Иван Грозный многоликий тиран? - Эрлих Генрих Владимирович 19 стр.


Каждому человеку хочется верить, что Иисус из его народа вышел и крестной своей мукой все человечество спас. А если не из его, так пусть из ничьего, из народа мифического, чтобы никому не обидно было. С другой стороны, какой народ сможет вынести ношу вечного проклятия как народа-христоубийцы. Вина далеких предков, кричавших "Распни его!", будет поколение за поколением падать на его голову, пока не уничтожит тот народ весь без остатка. И лишь завеса мифа спасает его от людского суда и расправы.

Это самый яркий пример, но есть и другие, которых не счесть.

Я еще потому не задумывался о существовании народа иудейского, что, по моему убеждению, вера не связана с народом. Вот говорят, что наша вера - греческая или византийская. Неправильно говорят. Наша вера православная, мы ее сердцем приняли, значит, это наша вера, русская. Мы бережем ее свято, но если какой-нибудь народ верой нашей проникнется, мы не будем говорить: не трогайте, то наша вера! Мы только возрадуемся и единоверцам новым всеми силами поможем. И католики такие же, и мусульмане, они тоже не жадные, вот и с нами своей верой поделиться готовы, да мы не берем. Если какой-нибудь народ другую веру исповедует, мы к тому народу не с презрением относимся, мы тот народ жалеем и вразумляем, не оставляя надежды, что он светом истинной веры озарится.

Большие беды случаются оттого, что народы иные эти простые истины забывают, веру свою считают не общечеловеческим, а только собственным сокровищем, блюдут ее якобы в чистоте, никого к ней не допуская, а другие народы настолько ниже себя держат, что ноги о них вытирают. Тем самым они себя унижают и не только великим народом называться права не имеют, но и народом вообще. Удел их - рассеяние и скитания и кары непрерывные за гордыню несмиряемую.

Мне бы тогда все эти мысли по полочкам разложить да выводы сделать, я же, рассказ Макария выслушав, беспечно вернулся к своей жизни.

* * *

Началось все это еще в счастливые годы Иванова царствования. Тут мне опять приходится назад возвращаться, но то не моя вина как рассказчика. Жизнь моя в те годы была такой насыщенной событиями, что невозможно их в строгой последовательности изложить. Я выбирал те из них, которые имели отношение к великим делам правления брата моего, коим я был всегдашним помощником, но ведь у меня была и своя жизнь, и свои заботы.

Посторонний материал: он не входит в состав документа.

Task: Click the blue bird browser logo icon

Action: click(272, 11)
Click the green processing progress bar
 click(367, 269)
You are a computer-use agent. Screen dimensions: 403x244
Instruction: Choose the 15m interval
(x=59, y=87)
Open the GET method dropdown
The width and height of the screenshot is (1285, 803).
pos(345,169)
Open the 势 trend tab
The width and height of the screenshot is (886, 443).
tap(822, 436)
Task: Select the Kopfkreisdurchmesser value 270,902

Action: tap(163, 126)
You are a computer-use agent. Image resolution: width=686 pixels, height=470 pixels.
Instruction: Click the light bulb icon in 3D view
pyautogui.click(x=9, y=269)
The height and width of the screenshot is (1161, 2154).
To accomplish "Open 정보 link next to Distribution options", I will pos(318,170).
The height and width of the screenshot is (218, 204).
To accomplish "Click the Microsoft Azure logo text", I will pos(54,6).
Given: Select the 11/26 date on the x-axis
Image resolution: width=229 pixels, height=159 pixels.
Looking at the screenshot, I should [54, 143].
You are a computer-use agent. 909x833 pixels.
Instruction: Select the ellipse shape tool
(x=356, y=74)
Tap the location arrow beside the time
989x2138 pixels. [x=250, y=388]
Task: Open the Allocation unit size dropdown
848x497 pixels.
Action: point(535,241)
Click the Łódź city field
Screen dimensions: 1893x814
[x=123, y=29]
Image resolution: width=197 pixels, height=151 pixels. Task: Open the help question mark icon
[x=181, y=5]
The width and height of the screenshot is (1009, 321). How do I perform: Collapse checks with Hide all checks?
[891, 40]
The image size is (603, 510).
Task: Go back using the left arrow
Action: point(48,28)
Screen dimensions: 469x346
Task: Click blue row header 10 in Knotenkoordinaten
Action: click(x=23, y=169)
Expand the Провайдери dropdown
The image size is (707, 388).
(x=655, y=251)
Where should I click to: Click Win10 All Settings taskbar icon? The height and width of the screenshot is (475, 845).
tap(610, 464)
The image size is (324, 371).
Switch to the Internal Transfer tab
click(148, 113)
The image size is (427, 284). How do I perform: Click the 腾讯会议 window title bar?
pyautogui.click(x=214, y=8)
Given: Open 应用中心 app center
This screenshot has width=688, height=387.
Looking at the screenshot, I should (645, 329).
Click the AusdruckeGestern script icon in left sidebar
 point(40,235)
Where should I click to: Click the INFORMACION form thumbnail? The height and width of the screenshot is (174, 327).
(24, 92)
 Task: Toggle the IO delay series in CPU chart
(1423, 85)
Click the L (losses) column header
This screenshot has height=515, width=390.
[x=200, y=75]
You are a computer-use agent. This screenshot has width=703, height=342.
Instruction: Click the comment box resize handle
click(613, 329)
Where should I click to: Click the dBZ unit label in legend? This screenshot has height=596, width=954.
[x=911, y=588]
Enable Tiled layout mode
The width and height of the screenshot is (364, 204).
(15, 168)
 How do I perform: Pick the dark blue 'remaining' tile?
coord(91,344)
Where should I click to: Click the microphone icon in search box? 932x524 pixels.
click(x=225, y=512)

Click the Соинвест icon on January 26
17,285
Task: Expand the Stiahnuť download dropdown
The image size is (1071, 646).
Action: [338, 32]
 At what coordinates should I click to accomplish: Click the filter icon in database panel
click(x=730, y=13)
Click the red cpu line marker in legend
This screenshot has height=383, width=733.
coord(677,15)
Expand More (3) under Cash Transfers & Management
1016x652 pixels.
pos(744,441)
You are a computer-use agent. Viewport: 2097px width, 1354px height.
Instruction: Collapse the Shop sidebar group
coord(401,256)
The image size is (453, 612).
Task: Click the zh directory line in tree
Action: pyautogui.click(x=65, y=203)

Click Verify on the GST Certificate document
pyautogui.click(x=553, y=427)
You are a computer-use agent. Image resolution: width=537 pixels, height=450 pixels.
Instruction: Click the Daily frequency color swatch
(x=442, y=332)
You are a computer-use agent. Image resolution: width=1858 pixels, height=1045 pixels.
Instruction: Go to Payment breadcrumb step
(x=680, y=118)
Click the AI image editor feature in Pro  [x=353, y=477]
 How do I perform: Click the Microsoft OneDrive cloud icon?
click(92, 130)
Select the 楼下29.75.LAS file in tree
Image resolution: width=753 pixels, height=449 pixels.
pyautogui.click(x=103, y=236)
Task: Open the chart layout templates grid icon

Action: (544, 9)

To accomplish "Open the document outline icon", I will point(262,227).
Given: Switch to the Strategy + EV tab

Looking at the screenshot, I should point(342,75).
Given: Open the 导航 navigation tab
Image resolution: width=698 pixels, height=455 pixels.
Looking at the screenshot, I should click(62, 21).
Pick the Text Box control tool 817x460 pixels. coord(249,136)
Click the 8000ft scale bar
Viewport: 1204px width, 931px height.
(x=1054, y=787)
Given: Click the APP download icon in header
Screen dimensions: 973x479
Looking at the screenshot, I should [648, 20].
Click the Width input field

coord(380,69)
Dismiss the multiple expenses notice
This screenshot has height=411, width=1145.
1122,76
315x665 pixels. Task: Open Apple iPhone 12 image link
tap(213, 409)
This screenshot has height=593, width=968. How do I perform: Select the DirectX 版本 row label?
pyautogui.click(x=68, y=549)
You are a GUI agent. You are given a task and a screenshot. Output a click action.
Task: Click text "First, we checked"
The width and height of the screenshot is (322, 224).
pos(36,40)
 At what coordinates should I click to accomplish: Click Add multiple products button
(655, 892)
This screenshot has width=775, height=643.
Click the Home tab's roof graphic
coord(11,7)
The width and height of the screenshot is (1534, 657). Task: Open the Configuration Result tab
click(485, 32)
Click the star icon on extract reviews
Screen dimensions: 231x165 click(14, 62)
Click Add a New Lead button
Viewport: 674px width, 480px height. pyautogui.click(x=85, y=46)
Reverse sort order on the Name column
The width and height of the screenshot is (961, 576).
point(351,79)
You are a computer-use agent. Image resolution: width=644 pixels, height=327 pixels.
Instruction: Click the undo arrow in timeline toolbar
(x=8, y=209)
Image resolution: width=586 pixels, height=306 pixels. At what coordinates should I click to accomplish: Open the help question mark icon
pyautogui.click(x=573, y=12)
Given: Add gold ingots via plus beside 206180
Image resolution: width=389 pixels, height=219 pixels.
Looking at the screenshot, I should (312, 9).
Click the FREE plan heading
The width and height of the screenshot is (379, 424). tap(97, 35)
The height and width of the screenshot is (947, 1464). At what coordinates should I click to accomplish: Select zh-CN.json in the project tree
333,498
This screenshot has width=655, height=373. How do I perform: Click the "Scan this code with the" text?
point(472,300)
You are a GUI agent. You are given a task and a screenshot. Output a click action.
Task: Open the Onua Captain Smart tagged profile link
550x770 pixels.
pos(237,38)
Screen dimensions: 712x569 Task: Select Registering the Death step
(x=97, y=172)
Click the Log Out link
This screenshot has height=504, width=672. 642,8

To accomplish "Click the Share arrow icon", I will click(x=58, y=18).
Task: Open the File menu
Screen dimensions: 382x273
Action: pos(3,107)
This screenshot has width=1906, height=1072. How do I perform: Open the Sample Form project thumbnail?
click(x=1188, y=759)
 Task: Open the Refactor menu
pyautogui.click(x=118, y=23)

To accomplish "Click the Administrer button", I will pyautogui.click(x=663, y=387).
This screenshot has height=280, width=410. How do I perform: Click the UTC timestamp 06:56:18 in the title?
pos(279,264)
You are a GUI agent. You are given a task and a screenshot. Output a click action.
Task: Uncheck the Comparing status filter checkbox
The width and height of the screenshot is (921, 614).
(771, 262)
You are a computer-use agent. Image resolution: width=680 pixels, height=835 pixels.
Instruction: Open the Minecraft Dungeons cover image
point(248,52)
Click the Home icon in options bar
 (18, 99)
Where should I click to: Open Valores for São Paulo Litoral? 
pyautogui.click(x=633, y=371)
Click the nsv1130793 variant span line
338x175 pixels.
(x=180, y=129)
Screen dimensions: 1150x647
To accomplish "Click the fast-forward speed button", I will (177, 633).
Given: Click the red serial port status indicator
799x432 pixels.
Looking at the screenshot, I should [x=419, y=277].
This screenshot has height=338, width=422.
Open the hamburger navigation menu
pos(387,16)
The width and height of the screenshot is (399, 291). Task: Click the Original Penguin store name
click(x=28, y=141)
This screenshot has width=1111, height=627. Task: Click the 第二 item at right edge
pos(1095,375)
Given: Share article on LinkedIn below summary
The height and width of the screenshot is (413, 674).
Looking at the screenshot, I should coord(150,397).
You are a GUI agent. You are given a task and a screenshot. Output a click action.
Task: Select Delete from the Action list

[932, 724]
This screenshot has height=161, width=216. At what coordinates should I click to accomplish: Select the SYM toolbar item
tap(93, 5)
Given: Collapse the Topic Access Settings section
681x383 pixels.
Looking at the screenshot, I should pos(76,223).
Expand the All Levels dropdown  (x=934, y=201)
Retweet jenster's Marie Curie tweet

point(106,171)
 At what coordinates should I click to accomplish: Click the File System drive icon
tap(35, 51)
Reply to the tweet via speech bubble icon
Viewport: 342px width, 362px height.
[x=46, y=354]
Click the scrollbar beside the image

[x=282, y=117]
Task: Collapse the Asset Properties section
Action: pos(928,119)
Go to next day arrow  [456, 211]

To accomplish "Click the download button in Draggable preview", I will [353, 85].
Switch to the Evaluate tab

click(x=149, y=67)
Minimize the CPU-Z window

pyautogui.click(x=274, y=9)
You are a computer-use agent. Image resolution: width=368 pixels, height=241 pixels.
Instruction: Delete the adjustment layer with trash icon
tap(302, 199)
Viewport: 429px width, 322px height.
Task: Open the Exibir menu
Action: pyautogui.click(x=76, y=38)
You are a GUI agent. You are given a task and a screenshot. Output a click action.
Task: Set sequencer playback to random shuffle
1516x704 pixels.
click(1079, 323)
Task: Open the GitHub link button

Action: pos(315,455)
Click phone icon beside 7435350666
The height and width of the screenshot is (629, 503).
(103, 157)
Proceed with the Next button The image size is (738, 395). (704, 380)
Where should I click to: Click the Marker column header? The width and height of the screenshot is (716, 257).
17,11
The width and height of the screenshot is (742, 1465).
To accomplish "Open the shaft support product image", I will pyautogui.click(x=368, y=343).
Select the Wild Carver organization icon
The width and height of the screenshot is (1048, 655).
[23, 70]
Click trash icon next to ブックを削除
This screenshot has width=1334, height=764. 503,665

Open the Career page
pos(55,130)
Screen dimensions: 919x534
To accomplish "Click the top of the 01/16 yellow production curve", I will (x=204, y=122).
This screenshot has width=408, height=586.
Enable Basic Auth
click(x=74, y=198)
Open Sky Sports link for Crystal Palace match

Важнейшими из них были труды наши вместе с митрополитом Макарием над книгами новыми. О своем участии посильном в написании житий я вам уже вскользь рассказывал, но к тому времени я загорелся новой идеей - завести в России книгопечатанье. Человек я от природы скромный, поэтому сразу оговорюсь, что это не моя идея, а деда моего, великого князя Ивана Васильевича, но коли так, то кому ее в жизнь претворять, как не мне. Не остановил меня даже печальный опыт того давнего предприятия. Ближний боярин Юрий Траханиотов привез тогда из германского города Любека первопечатника Готана, коего поначалу и дед наш, и святители очень тепло приняли и милостями осыпали. Но потом дело у них разладилось, имущество сего Готана разграбили, а его самого в реке утопили, на долгие пятьдесят лет отвратив людей от сей "бесовской затеи".

Памятуя об этом, я перво-наперво у митрополита благословения испросил, а получив его, ревностно принялся за дело. Вестимо, что любое дело благое кроме рвения еще и денег требует, но я являл энтузиазм и кошель в одном лице. Стоило мне только заикнуться Адашеву и Сильвестру о своем намерении, как Иван распорядился казну царскую передо мной отомкнуть. Тут сразу все вокруг меня закипело, и сподвижники верные быстро сыскались.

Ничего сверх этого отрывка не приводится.